「ガッチャードっ」「貴様っなぜここに!」
黄金に輝く街の最中、マルガム達はそう眼前にいるガッチャードデイブレイクに向けて言う。
「助けを呼ぶ声が聞こえた。だからこそ、ここに来た」
そうして、ガッチャードデイブレイクは、マルガム達の言葉に応えると共に、その手には既に武器を持っていた。
「あれは」
響は、ガッチャードデイブレイクが持った武器に目を向ける。
それは、響の知るガッチャードが持っていた武器であるガッチャージガンとガッチャートルネードを両手に持ちながら構える。
それが合図となって、マルガム達は、すぐにガッチャードデイブレイクに向かって、襲い掛かる。
だが、次の瞬間には、ガッチャードデイブレイクはマルガム達の攻撃を難なく避けては、そのまま武器を振り回すように攻撃して行く。
その姿に、響は驚くしかなかった。
何しろ、ガッチャードデイブレイクの動きが速すぎるのだ。
まるで、マルガム達が遅いのか、それともガッチャードデイブレイクが速いのか分からなくなるぐらいだ。
「けどっ」
徐々に、目が慣れていく。
同時に、ガッチャードデイブレイクの実力も理解出来た。
響の知るガッチャードよりも高い実力を誇っている。
それは歴戦を潜り抜けた経験なのか、それともただ単に実力が高いだけなのか分からないが、それでも確かな事は一つある。

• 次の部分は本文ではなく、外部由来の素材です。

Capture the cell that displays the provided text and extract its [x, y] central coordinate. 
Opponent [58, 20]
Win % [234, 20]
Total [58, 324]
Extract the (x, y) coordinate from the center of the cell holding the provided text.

この場にいる誰よりも強いという事だけは間違いなかった。
マルガムが、その手と一体化している鎌が振り下ろされるもが、ガッチャードデイブレイクはガッチャートルネードで受け止める。
同時に、そのマルガムの腹部にガッチャージガンから放たれた弾丸に撃ち抜かれる。
それによって吹き飛ばされるも、ガッチャードデイブレイクはすぐに駆け出してはマルガムに向けて、ガッチャードトルネードから放った矢が、完全に仕留める。
そんな仲間であるマルガムの死を見ても、周囲のマルガム達はまるで怯む事なく、襲い掛かる。
「ゲキオコプター! ダイオーニ!」
同時に、ガッチャードデイブレイクは懐から取り出したゲキオコプターをガッチャージガンに、ダイオーニをガッチャートルネードに装填する。

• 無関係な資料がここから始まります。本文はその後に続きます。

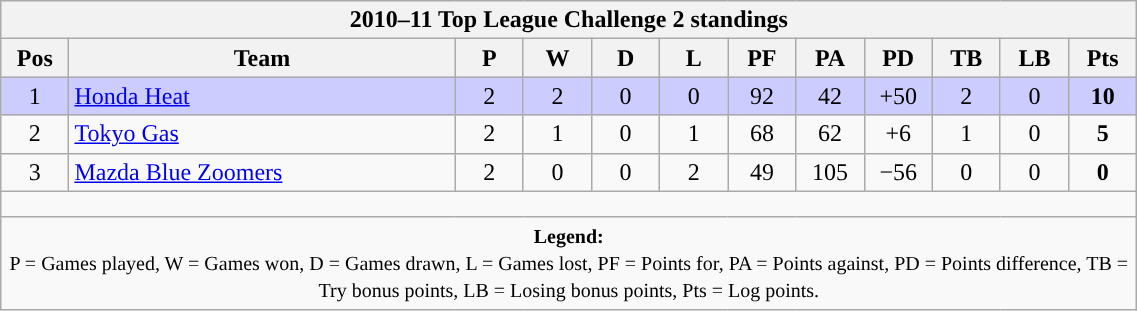
5 (1103, 134)
Team (262, 58)
62 (830, 134)
42 (830, 96)
−56 (898, 172)
+6 (898, 134)
W (557, 58)
P (489, 58)
105 (830, 172)
10 (1103, 96)
Mazda Blue Zoomers (262, 172)
+50 (898, 96)
PF (762, 58)
D (625, 58)
Pos (35, 58)
Pts (1103, 58)
68 (762, 134)
Honda Heat (262, 96)
Tokyo Gas (262, 134)
92 (762, 96)
PD (898, 58)
49 (762, 172)
L (694, 58)
PA (830, 58)
3 (35, 172)
TB (966, 58)
LB (1034, 58)
2010–11 Top League Challenge 2 standings (569, 20)
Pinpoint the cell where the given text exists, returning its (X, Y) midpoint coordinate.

それと共にガッチャージガンから放たれたのは銃弾の嵐。
その嵐を浴びたマルガム達が怯んだ隙に、ガッチャードトルネードに宿ったダイオーニによる一撃が、残るマルガムを全て一掃する。それを見届けてから、ようやく一息吐くガッチャードデイブレイク。
「……」
「えっと、助けてくれて、ありがとうございます」
そんなガッチャードデイブレイクに、響は近付き、そのまま頭を下げる。
「……グリオンとは関係ないようだが、君は一体」
「あっ、私、立花響!」
「立花さんか」
それと共にガッチャードデイブレイクもまた変身を解除する。
「俺は一ノ瀬宝太郎だ」
「一ノ瀬」
その名字は同じだった。
しかし、その年齢は既に成人を迎えた大人を思わせた。
「その、グリオンって一体何なんですか! それに私の知っているガッチャードとは全然違うけど」
「違うガッチャード? とにかく、ここから離れるぞ」
それと共に、宝太郎が召喚したのはゴルドダッシュ。
だが、それも響が知るゴルドダッシュとはまるで違う。
「とにかく、離れよう」
「はっはい」
宝太郎に言われるがままに、響はその場から離れる事にした。